Dernière mise à jour : il y a 14 minutes


Ce jour-là, j'ai ouvert l'atelier philo pour adultes par une mise en garde : participer à un tel espace, c'est accepter de se voir, parfois sous un jour inconfortable. Il ne s'agit pas seulement de discuter d'idées abstraites et théoriques, mais d'oser se confronter à soi-même, à ses contradictions, et à ce qu'un regard extérieur peut révéler.


Je pose donc un cadre exigeant pour les ateliers philo : ne pas se précipiter pour s'exprimer, réfléchir, lever la main avant de parler afin de prendre le temps de la réflexion, écouter les autres, renoncer à « son agenda » personnel, c'est-à-dire à l'envie irrépressible de ramener la discussion à soi. Ces règles ont pour but d'amener à une véritable posture philosophique : l'attention, la patience, la disponibilité.

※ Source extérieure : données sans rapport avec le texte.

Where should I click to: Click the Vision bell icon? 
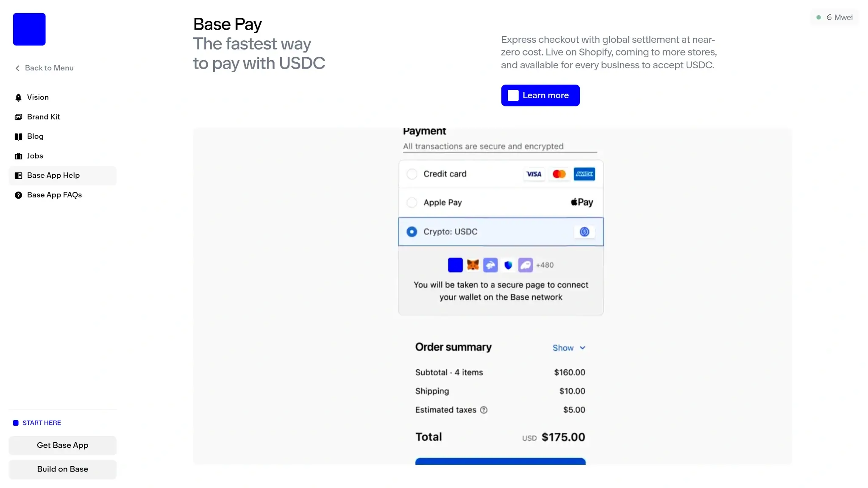[x=18, y=97]
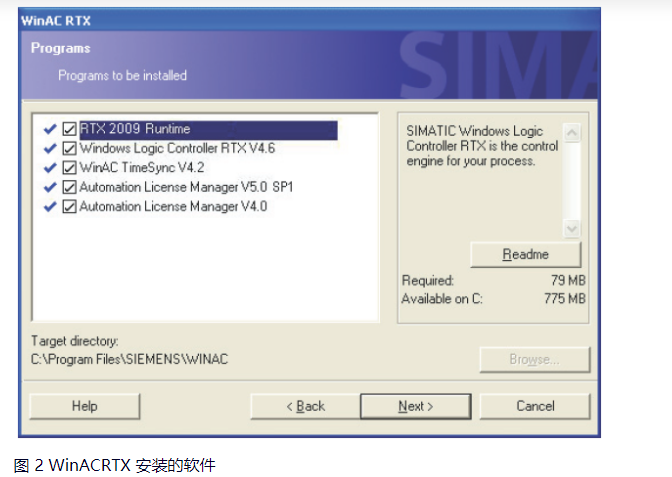Click the Browse button for target directory
Viewport: 672px width, 477px height.
(x=535, y=359)
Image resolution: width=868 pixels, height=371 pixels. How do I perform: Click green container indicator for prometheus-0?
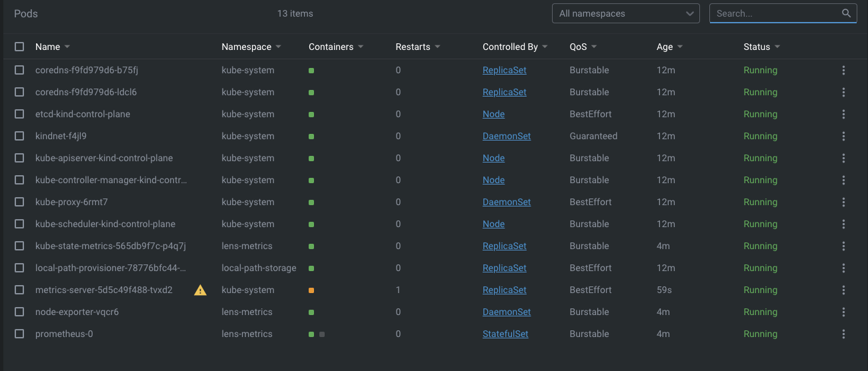(311, 334)
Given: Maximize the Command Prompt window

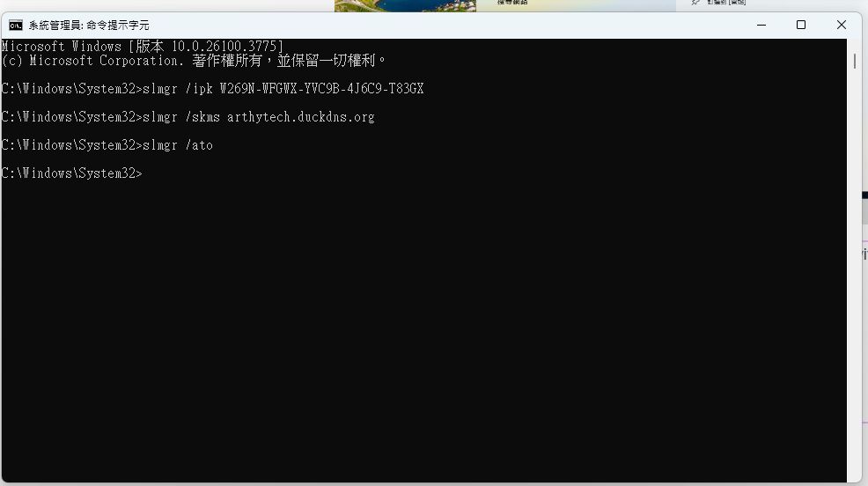Looking at the screenshot, I should pyautogui.click(x=800, y=25).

Et hier, comme cela arrive parfois, dès les premières minutes, une tension est survenue avec une participante qui s'est sentie jugée parce que j'ai remarqué qu'elle n'avait pas appliqué la règle du jeu. De mon point de vue c'était intéressant de l'observer car cela révélait une certaine précipitation chez elle, précipitation dont elle n'était peut-être pas très consciente, mais qu'elle pouvait maintenant prendre le temps d'interroger. C'est dommage, elle n'a pas vu les choses ainsi. Elle a considéré qu'il s'agissait d'un jugement déplacé de ma part, rien d'autre. Elle a estimé donc que je portais un jugement moralisateur sur elle, ce qui était inacceptable à ses yeux. Elle a jugé mon jugement, en quelque sorte, et ma personne par la même occasion.


Il est vrai que j'observais et que je nommais ce que je voyais, mais il ne s'agissait pas pour autant de rabaisser ou de condamner. C’est pourtant l'interprétation qu'elle a retenue. Il est vrai qu'une opinion courante à notre époque refuse le jugement. On entend souvent qu'il ne faut pas juger.

La conséquence c'est que nous nous sentons trop souvent enfermés dans un jugement alors que ce n'est peut-être pas le souci de la personne qui nous observe. Il est possible aussi de choisir de nous sentir éclairés par cette observation car il n'est pas facile de s'observer soi-même et l'autre peut nous y aider grâce à son recul.


Ce moment est devenu un exemple vivant du sujet de l'atelier : pourquoi sommes-nous parfois en contradiction avec ce que nous savons être bon pour nous ? Pourquoi résistons-nous aux cadres que nous avons pourtant choisis ou acceptés ? Pourquoi disons-nous vouloir philosopher, tout en rejetant ce que cela implique ?

Cette question a résonné avec l'expérience de chacun. Les participants ont alors proposé des exemples courants d'incohérence entre ce que nous disons et ce que nous faisons : des militants anticapitalistes qui consomment les produits du capitalisme ; des hommes politiques ou syndicalistes prônant le féminisme tout en se rendant coupables de violences conjugales ; des parents prônant l'éducation sans écran mais qui finissent par allumer la télévision pour avoir la paix ; ou encore des écologistes convaincus qui prennent malgré tout leur voiture ou l'avion pour le confort.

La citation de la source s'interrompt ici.